◆ HOW TO COMPLETE THIS TASK
Exactly and only the lines from the one containing "Expand the Store menu dropdown" through the close of the entries below are to be set down.

◆ SOURCE MATERIAL
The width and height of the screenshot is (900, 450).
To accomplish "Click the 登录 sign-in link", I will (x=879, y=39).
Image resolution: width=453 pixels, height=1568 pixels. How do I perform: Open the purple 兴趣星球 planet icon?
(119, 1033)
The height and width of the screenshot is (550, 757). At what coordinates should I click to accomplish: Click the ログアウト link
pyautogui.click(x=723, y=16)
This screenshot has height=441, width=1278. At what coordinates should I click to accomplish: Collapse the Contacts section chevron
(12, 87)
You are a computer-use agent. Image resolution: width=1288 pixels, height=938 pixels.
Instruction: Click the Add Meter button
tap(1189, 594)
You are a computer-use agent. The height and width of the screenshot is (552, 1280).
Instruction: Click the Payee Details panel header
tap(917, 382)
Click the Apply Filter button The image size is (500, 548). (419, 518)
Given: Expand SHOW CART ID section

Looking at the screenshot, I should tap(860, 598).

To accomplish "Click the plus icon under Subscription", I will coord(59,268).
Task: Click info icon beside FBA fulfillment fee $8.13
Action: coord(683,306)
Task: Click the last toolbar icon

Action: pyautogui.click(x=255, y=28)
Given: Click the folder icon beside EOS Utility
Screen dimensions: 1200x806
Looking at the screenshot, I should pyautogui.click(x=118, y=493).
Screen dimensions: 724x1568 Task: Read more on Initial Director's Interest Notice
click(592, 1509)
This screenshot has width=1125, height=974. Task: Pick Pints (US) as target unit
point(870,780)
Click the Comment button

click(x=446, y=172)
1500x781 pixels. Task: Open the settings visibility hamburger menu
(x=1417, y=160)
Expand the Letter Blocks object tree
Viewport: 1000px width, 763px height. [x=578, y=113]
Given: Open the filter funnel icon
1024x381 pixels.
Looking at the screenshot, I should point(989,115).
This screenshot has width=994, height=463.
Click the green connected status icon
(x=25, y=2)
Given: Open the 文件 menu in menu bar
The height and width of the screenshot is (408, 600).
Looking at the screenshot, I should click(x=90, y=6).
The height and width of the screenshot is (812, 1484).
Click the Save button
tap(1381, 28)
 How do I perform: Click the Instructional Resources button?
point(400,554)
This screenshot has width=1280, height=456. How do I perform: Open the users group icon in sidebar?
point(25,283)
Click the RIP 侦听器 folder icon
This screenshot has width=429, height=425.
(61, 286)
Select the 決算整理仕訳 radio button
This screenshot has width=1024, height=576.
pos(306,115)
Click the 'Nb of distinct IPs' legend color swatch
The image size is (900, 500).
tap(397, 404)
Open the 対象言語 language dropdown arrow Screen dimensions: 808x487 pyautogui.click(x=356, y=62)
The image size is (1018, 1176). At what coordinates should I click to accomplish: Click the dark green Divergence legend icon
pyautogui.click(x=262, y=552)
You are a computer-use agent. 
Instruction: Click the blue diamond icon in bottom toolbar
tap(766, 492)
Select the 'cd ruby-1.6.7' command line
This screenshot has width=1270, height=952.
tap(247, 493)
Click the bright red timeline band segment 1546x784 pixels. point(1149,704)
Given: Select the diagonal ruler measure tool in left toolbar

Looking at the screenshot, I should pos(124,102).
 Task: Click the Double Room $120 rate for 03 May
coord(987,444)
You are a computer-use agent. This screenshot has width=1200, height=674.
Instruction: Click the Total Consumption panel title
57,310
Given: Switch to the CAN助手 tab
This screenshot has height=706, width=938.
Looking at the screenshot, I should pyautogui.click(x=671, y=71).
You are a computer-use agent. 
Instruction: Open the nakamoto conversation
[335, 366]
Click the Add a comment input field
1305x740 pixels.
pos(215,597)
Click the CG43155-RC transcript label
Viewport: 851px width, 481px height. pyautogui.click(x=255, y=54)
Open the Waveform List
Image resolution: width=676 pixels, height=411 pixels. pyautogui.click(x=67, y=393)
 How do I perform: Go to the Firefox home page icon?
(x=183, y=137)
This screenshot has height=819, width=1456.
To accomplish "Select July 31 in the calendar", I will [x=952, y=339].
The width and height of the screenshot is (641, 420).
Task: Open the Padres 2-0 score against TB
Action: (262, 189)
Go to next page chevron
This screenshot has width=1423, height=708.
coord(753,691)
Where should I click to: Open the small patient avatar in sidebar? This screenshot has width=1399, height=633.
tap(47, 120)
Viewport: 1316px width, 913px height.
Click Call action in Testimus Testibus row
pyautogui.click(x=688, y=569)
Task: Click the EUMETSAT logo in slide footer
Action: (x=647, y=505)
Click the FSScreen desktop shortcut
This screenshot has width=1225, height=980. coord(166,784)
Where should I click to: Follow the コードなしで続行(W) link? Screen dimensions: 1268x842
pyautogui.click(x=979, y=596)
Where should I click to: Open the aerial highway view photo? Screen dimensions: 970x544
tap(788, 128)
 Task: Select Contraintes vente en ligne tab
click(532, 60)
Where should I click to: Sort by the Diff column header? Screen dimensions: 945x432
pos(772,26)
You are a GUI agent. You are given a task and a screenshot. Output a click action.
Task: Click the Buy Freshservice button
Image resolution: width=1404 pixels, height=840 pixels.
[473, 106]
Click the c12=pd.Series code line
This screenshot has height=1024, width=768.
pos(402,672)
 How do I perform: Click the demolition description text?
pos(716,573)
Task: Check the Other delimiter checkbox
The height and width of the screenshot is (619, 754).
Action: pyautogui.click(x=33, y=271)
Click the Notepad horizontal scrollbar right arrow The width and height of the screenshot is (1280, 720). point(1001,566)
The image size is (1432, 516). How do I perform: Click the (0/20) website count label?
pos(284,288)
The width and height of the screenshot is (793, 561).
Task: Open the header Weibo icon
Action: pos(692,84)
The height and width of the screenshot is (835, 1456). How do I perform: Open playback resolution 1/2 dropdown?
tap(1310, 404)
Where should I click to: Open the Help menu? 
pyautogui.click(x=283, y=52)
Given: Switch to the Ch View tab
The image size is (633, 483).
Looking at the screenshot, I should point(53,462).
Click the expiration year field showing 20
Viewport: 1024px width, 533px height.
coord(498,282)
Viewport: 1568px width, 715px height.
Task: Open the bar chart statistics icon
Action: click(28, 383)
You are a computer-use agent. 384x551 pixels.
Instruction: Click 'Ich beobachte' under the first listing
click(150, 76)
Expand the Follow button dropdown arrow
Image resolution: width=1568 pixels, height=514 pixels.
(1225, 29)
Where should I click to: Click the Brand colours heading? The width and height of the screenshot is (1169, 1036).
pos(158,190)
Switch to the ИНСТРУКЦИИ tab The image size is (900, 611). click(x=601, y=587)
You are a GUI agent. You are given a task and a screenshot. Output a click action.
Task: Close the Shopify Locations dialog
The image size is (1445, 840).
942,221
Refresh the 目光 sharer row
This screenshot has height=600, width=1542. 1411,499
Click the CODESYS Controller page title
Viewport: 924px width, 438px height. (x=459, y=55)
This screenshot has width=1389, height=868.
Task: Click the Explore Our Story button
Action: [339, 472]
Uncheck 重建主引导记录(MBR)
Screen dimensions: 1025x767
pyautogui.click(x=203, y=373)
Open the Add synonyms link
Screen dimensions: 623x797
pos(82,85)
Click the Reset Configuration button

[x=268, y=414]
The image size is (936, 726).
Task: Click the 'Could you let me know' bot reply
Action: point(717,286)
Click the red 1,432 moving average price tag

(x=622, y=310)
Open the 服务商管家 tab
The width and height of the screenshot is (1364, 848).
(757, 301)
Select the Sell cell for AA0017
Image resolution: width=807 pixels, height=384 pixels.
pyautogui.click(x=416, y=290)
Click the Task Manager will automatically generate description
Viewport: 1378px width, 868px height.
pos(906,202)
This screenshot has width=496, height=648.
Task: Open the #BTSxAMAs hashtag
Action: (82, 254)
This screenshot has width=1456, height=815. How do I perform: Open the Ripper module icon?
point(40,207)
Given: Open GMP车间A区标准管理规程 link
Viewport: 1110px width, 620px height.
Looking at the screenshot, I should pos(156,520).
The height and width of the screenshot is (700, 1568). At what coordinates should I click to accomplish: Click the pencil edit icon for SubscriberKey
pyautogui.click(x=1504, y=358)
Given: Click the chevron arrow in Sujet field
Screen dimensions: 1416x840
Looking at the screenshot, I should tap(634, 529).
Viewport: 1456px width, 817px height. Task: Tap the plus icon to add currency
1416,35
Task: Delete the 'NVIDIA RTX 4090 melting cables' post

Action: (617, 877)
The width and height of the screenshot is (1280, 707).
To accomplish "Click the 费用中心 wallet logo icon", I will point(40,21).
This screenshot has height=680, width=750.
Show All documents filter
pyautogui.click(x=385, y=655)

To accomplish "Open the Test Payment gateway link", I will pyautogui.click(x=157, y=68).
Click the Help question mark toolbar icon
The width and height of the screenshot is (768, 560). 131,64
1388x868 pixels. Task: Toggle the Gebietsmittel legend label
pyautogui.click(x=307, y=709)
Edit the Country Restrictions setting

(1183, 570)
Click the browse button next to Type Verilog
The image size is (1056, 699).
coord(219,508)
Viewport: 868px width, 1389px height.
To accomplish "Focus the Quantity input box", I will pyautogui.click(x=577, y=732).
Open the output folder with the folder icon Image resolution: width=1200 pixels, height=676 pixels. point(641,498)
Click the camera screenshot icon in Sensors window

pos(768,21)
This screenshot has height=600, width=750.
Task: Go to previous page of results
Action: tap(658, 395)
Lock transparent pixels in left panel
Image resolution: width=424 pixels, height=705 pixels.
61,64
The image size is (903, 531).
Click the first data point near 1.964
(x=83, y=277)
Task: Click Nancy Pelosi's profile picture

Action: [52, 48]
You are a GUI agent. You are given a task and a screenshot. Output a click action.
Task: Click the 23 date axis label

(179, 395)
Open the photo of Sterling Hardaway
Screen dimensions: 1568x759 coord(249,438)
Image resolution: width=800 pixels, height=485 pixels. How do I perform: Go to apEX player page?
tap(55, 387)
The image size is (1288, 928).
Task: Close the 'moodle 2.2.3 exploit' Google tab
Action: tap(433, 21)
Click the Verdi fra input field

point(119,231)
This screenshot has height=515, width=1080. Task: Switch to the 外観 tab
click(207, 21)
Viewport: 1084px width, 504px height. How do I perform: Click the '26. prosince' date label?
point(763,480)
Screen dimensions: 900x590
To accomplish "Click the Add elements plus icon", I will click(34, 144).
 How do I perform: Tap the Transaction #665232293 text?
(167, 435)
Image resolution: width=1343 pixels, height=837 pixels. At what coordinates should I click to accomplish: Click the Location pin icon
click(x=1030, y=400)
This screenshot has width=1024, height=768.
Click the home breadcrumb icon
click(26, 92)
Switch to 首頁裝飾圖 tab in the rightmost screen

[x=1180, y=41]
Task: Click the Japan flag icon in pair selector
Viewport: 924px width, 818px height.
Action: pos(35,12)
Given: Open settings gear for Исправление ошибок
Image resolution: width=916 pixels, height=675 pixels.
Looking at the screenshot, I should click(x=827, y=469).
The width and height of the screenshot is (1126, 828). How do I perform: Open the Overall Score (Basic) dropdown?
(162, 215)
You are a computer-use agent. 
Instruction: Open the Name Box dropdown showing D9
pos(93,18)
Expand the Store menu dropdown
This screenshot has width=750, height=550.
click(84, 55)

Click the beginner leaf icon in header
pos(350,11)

◆ RESPONSE TO THE EXERCISE
Expand the Store menu dropdown
This screenshot has width=750, height=550.
click(84, 55)

Click the beginner leaf icon in header
pos(350,11)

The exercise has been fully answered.